The Executive Order also encourages agencies to focus enforcement on lack of competition in the labour markets, agricultural markets, healthcare markets and technology sectors. While the Order is ambitious, practitioners are starting to see its impact. For example, Second Requests now may contain questions about the effects of a transaction on labour markets. It will be important to monitor how implementation evolves across other federal agencies and whether other agencies follow suit to implement the actions directed in the Executive Order.

In addition to executive action, there are numerous potential new bills that address merger review. There is a bipartisan desire to reform US merger laws. For example, Senator Klobuchar’s (D-MN) bill would seek to prevent courts and the antitrust agencies from requiring market definition in certain situations, such as where the record shows an actual, likely or appreciable risk of harm to competition from a transaction. Senator Klobuchar (along with Senator Grassley (R-IA)) has also introduced legislation that seeks to increase HSR filing fees to US$2.25 million per filing for deals greater than US$5 billion, as well as significantly increase antitrust agency budgets for the 2022 financial year. Further, Senator Hawley (R-MO) also has a bill that proposes, among other provisions, that acquisitions by ‘dominant digital firms’ (ie, those with a ‘dominant market power’) be made presumptively illegal – short-circuiting the established presumption that the antitrust agencies must first prove that an action is illegal under the antitrust laws.

There also is legislation at the state level that, if enacted, would increase merger review complexity and timing. In the State of New York, a bill that would create the first ever broadly applicable state premerger filing obligation was passed by the New York State Senate on 7 June 2021. The bill has yet to pass the New York State Assembly, which is required for it to become law. As the 2021 New York legislative session has adjourned, the bill must wait until 2022 for further consideration.

The Inside Track

What should a prospective client consider when contemplating a complex, multi-jurisdictional transaction?

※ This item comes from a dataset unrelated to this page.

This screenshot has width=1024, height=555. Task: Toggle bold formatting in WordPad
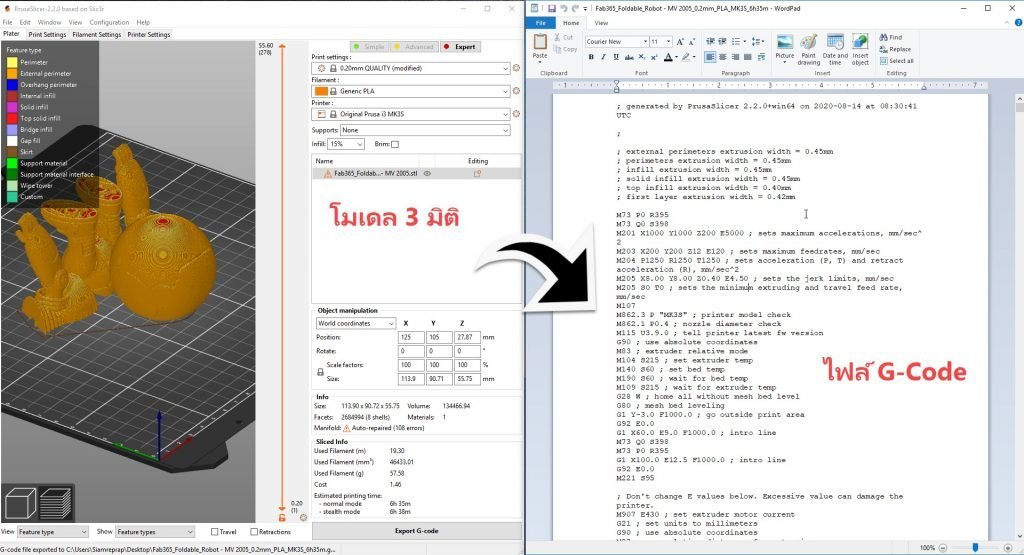591,57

Early planning and coordination with our clients and colleagues worldwide has enabled us to obtain timely clearance for complex, multi-jurisdictional transactions. Anticipating and planning for a clear process for lawyers to review and advocate across jurisdictions with different agency procedures also helps to minimise the burden on our clients, who often face multiple similar, yet distinct, RFIs from competition authorities. We have seen upwards of two dozen worldwide merger filings and RFIs from competition authorities across the globe.

In your experience, what makes a difference in obtaining clearance quickly?

Thorough pre-filing analysis can make all the difference in obtaining clearance quickly. In our experience, by front-loading the process and having a deep understanding of all aspects of our client’s business before making the HSR filing, we can engage quickly with the FTC or DOJ. It is important to pre-collect and prepare key documents and other information normally requested through a voluntary access letter, to enable the reviewing agency to focus their area of investigation earlier. A deep dive early in merger discussions also enables the parties to anticipate and mitigate deal risk, and plan for potential divestitures or other remedies, if necessary.

What merger control issues did you observe in the past year that surprised you?

The US antitrust landscape has shifted dramatically over the past year. For example, the FTC has started issuing ‘warning letters’ at the end of the waiting period that caution parties that they close at their own risk. The FTC has always had the option to review a merger at any time, but in practice rarely reviews transactions after the statutory waiting period. It remains to be seen if the FTC will act on such letters. Another example is the FTC’s decision to rescind its policy on prior approval. Parties should be more cautious as these actions indicate that the FTC has become increasingly aggressive in its approach to enforcement, and should plan to address increased uncertainty in merger negotiations and provisions as the FTC works to implement its new changes.